La voz del autor rapsoda yo la escucho de una manera muy clara en, por ejemplo, la
escritura de Koltès. Y esta voz es también un gesto. Roberto Zucco y todas las obras
anteriores de Koltès nos dan a ver ese gesto de manera nítida: coser y descoser, deshacer el
diálogo tradicional (del tipo lateral y cerrado sobre sí mismo que denunciaba Blanchot)
para ensamblar bloques de palabras gestuales –esas “parlerías” o “palabrerías” que
profieren los personajes uno en frente del otro, pero siempre tomando al público como
testigo-.

# Tarea
Pasa al inglés esta oración del texto sobre la escritura de Koltès: "La voz del autor rapsoda yo la escucho de una manera muy clara en, por ejemplo, la escritura de Koltès." No hace falta consultar los registros.

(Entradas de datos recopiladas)
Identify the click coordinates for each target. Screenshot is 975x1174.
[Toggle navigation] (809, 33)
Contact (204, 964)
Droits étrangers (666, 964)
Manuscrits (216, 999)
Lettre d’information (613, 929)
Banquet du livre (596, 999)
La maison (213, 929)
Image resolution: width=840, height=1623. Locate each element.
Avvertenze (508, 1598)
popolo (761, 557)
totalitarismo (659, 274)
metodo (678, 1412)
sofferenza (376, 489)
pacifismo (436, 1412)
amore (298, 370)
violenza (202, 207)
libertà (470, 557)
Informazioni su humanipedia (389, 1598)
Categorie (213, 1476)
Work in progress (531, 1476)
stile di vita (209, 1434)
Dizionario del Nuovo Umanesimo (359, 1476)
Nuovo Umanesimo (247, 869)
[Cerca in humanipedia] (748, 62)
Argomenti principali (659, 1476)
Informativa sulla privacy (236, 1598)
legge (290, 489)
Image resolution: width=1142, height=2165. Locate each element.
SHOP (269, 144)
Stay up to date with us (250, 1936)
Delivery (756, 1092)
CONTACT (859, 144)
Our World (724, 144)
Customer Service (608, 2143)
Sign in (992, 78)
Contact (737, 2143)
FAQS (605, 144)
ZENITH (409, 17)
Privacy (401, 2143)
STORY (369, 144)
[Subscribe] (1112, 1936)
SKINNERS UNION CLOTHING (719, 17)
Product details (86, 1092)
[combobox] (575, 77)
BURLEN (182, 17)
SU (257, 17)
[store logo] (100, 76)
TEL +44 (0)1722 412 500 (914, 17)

# Tu respuesta
I hear the voice of the rhapsode author very clearly in, for example, Koltès's writing.